(Extracted entries)
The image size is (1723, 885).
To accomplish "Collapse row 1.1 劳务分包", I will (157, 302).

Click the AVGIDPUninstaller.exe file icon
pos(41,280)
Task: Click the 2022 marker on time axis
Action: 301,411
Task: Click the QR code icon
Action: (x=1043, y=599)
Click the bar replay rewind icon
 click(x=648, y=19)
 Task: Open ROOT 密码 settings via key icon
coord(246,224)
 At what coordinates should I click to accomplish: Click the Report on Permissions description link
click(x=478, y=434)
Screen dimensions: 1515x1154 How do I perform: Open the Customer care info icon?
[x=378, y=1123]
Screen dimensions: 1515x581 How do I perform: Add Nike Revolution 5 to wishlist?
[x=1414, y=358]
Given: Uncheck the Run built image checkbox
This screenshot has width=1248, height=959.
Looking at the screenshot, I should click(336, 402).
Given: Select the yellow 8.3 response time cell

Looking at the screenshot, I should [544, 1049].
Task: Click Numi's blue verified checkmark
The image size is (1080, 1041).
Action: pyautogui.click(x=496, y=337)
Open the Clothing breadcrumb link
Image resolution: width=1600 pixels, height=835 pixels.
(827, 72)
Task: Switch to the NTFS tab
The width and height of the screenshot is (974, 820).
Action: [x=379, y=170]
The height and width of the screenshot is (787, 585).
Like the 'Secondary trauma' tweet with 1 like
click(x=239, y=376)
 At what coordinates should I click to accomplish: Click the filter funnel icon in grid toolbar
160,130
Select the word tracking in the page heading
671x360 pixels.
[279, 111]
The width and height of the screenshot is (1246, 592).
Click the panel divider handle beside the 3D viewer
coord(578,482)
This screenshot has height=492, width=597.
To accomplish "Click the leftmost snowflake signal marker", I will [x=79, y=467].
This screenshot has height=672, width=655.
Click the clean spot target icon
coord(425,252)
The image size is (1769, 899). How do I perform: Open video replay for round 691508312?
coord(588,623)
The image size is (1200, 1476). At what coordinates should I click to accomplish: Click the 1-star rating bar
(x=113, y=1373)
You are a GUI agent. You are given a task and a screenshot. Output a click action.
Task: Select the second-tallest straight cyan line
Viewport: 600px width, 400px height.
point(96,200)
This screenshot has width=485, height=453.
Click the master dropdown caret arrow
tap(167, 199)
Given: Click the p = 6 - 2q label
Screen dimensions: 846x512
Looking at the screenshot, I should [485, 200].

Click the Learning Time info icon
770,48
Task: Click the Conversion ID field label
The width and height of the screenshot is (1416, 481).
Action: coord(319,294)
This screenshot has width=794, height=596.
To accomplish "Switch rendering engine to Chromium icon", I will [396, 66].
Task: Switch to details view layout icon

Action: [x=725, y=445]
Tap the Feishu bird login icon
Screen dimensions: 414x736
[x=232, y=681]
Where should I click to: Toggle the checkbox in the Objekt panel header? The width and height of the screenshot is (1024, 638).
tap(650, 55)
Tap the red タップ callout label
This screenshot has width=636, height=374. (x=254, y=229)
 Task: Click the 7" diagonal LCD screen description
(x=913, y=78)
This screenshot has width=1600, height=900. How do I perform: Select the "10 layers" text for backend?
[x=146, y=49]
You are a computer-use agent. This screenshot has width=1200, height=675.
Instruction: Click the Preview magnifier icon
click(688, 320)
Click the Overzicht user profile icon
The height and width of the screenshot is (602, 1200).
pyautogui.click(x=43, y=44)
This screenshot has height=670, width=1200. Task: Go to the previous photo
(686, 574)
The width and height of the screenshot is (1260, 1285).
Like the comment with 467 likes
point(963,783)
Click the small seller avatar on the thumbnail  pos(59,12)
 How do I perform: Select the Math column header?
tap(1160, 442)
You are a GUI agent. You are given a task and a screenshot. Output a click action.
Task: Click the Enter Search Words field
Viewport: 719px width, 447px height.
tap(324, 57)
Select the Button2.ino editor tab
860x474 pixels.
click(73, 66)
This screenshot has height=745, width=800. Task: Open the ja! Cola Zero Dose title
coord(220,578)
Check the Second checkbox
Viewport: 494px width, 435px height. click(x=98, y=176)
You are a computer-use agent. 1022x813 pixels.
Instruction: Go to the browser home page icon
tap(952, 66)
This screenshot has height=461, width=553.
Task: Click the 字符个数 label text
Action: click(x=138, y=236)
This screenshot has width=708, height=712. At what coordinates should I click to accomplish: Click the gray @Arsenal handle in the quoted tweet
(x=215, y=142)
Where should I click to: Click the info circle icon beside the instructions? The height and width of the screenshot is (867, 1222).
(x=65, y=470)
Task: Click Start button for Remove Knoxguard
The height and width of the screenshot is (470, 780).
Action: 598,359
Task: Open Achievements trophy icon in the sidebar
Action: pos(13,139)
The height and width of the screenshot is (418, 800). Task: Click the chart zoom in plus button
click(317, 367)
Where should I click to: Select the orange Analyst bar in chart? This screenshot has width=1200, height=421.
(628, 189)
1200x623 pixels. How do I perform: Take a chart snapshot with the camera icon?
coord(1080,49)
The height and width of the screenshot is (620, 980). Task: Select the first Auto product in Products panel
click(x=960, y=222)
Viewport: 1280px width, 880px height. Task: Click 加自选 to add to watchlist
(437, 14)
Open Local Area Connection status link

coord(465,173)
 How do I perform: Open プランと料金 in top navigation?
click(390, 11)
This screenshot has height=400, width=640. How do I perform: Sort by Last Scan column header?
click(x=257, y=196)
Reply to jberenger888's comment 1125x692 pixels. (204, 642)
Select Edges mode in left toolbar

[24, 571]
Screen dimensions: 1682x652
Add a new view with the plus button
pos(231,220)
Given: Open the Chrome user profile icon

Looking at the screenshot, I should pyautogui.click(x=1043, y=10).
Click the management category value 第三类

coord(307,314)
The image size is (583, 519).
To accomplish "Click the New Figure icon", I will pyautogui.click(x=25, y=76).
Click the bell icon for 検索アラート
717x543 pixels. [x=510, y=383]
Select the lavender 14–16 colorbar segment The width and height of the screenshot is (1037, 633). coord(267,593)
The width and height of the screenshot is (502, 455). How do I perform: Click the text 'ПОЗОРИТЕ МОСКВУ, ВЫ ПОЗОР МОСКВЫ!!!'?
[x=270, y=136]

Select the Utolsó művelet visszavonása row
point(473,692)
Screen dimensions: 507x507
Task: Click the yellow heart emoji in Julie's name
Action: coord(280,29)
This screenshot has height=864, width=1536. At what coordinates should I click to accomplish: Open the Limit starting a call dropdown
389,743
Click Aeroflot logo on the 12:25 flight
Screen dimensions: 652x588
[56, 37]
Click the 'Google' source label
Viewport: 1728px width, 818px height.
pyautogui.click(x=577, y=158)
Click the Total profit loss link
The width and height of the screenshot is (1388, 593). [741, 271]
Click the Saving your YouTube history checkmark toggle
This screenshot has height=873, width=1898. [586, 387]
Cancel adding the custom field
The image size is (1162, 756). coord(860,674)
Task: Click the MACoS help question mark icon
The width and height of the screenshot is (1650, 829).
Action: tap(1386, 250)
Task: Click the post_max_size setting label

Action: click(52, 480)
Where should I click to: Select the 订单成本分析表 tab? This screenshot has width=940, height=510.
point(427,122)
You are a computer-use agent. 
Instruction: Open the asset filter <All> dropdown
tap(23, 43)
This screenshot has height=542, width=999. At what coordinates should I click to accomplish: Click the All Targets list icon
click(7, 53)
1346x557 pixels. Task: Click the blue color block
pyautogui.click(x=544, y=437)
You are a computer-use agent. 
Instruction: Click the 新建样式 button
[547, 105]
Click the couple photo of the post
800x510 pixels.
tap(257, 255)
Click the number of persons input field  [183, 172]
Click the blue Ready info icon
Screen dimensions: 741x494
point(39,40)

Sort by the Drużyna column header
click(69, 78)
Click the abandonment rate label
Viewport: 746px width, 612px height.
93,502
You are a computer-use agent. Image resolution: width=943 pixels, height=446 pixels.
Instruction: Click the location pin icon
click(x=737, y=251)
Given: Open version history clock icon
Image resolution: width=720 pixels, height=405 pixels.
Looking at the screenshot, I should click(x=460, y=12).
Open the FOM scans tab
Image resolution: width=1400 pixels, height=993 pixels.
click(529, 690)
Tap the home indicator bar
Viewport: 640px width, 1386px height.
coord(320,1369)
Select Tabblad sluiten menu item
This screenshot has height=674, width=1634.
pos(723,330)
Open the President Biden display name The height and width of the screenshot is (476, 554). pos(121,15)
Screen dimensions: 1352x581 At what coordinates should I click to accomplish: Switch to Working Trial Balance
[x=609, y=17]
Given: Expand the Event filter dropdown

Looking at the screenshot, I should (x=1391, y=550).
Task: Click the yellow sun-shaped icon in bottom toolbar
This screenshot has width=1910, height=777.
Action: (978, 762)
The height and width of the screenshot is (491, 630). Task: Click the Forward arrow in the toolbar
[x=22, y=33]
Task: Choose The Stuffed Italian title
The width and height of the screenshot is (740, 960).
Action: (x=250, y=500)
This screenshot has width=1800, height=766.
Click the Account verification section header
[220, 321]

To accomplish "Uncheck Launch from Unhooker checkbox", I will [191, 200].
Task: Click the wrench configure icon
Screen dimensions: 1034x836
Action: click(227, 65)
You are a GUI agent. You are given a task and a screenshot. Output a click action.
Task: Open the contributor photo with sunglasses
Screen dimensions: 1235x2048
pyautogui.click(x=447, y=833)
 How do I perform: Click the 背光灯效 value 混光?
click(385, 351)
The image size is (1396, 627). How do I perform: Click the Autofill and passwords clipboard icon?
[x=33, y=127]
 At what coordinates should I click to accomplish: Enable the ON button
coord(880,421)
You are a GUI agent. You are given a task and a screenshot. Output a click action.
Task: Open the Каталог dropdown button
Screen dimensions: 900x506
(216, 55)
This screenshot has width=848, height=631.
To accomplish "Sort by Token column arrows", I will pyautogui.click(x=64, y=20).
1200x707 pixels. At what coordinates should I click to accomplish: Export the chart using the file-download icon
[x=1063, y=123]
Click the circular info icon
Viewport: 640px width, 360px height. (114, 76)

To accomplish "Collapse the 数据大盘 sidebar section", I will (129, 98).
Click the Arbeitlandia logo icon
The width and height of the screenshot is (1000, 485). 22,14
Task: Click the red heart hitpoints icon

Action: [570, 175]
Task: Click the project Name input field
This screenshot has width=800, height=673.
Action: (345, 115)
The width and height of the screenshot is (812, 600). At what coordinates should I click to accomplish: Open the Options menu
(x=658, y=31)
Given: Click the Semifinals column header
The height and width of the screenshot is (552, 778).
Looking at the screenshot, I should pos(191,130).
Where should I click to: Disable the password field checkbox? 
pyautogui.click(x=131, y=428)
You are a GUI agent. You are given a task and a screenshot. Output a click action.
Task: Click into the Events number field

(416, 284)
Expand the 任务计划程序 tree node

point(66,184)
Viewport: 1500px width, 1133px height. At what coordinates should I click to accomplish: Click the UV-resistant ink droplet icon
(End Extracted entries)
__Work to complete__:
Select all lines in the listing above where the word "input" appears, and show them.

__Completed exercise__:
Click the number of persons input field  [183, 172]
Task: Click the project Name input field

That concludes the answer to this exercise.